Grâce à son métier, il rencontre des personnes vivant des situations similaires à la sienne. Ainsi, il élargit ses horizons, et partage son expérience.
« Dès que je vois des personnes aptes à faire du sport, je les y encourage. J’essaie en tout cas. Une activité physique, ça ne peut que faire du bien. »
AU-DELÀ DES LIMITES
Si certains préjugés subsistent à l’égard des personnes porteuses de handicap, Allgower Marua’e en est le contre-exemple parfait.
« J’aimais bien le tennis de table à l’école. »

Passionné par les activités sportives, il s’intéresse très jeune au ping-pong, et se qualifie rapidement pour des championnats interscolaires. Il remporte la première place à plusieurs reprises. En 2019, il décroche la médaille de bronze des Jeux du Pacifique dans cette discipline, et la médaille d’or en 2023.
« En 2018, j’ai découvert le va’a en tant que sport, j’ai carrément accroché et, depuis, je n’arrête plus. »
Le jeune homme devient un rameur aguerri en un rien de temps, et obtient le titre de champion du monde de va’a en 2023.
« Au début, c’était une façon de me prouver que je pouvais faire quelque chose malgré mon handicap. Surtout le va’a, à cause de ma main. »

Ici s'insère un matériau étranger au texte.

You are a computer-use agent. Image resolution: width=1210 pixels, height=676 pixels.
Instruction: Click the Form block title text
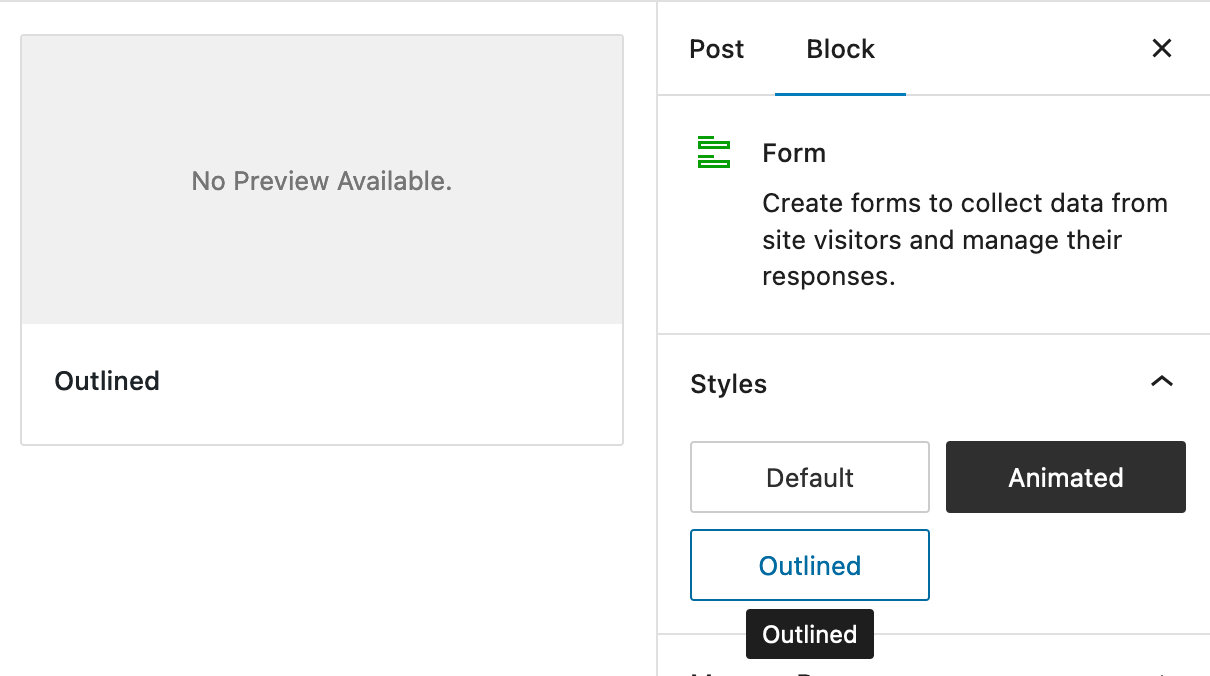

Véritable athlète, Allgower s’entraîne tous les jour au sein club Ihilani Va’a en plus de son travail en orthopédie.
« Ça me fait du bien… C’est une bonne manière de se maintenir en forme et d’avoir une bonne hygiène de vie. »
L’AMOUR D’UNE FAMILLE
Si Allgower Marua’e semble relever seul tous les obstacles posés sur son chemin, il est très bien entouré.
« Ma famille me soutient depuis que je suis petit, c’est grâce à eux que je suis là aujourd’hui. »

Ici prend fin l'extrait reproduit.